Mage automatically persists the output of block runs on disk. You can specify the path or the storage for block output variables in the following ways.

  • Specify the data directory path via MAGE_DATA_DIR environment variable. If you use Mage docker image, this environment variable is set to /home/src/mage_data by default.
  • If the MAGE_DATA_DIR environment variable is not set, you can set the variables_dir path in project’s metadata.yaml. Here is an example:
    variables_dir: /home/src/mage_data
    
  • You can also use an external storage to store the block output variables by specifying the remote_variables_dir path in project’s metadata.yaml.
    • AWS S3 storage:
      variables_dir: /home/src/mage_data
      remote_variables_dir: s3://bucket/path_prefix
      
    • Google Cloud Storage:
      variables_dir: /home/src/mage_data
      remote_variables_dir: gs://bucket/path_prefix
      
      When using GCS for your remote variables directory, if you run into a “Your default credentials were not found” error, you may need to set the GOOGLE_APPLICATION_CREDENTIALS environment variable to the path of your application_default_credentials.json file with your Google Cloud credentials and the GOOGLE_CLOUD_PROJECT environment variable to your Google Cloud project ID.

Variable retention

If you want to clean up the old variables in your variable storage, you can set the variables_retention_period config in project’s metadata.yaml. The valid period should end with “d”, “h”, or “w”.

Example config:

variables_retention_period: 30d

After configuring variables_retention_period in project’s metadata.yaml, you can run the following command to clean up old variables:

mage clean-cached-variables [project_path]

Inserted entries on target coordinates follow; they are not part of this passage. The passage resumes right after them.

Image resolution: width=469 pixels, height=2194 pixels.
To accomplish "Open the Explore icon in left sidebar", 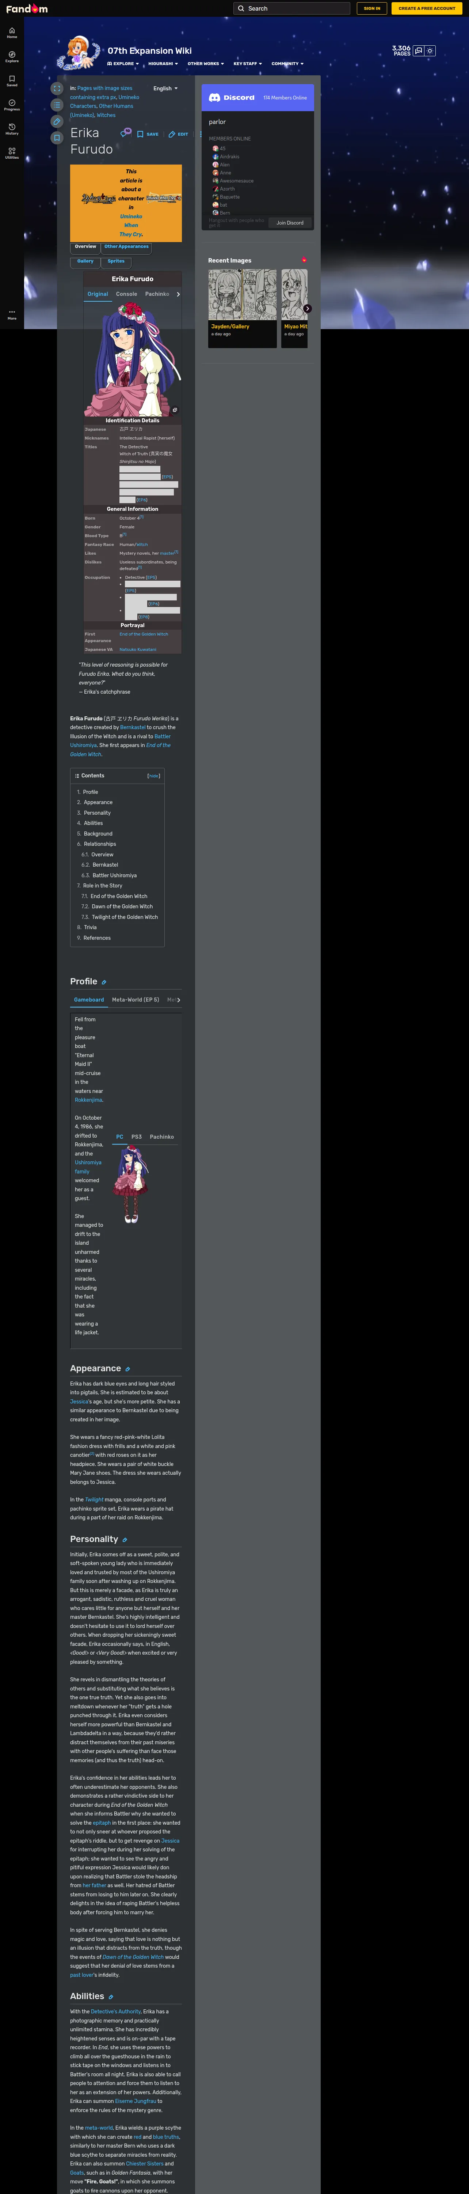I will 12,56.

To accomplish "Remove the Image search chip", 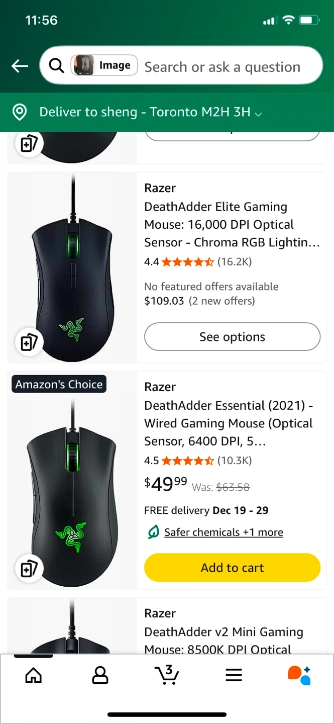I will [x=104, y=65].
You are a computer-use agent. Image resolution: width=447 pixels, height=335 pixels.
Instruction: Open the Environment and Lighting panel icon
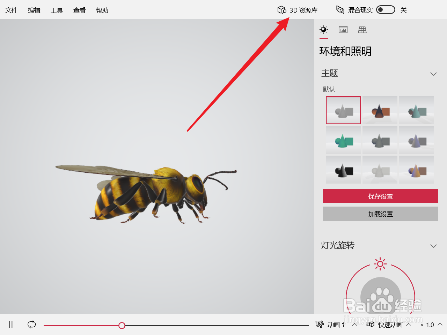(324, 30)
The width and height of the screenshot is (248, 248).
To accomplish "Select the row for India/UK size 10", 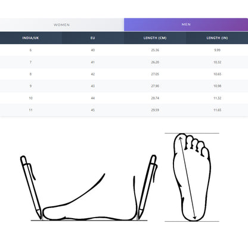I will click(124, 98).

Cache block output in memory

By default, Mage persists block output on disk. In pipeline’s metadata.yaml, you have the option to configure the pipeline to cache the block output in memory instead of persisting the block output on disk. The feature is only supported in standard batch pipeline (without dynamic blocks) for now.

Example config:

cache_block_output_in_memory: true
run_pipeline_in_one_process: true

Operation history

Keeps track of recently viewed pipelines so you can easily navigate back to them in the Pipelines Dashboard (/pipelines). Adds a RECENTLY VIEWED tab to the Pipelines Dashboard that lists these pipelines.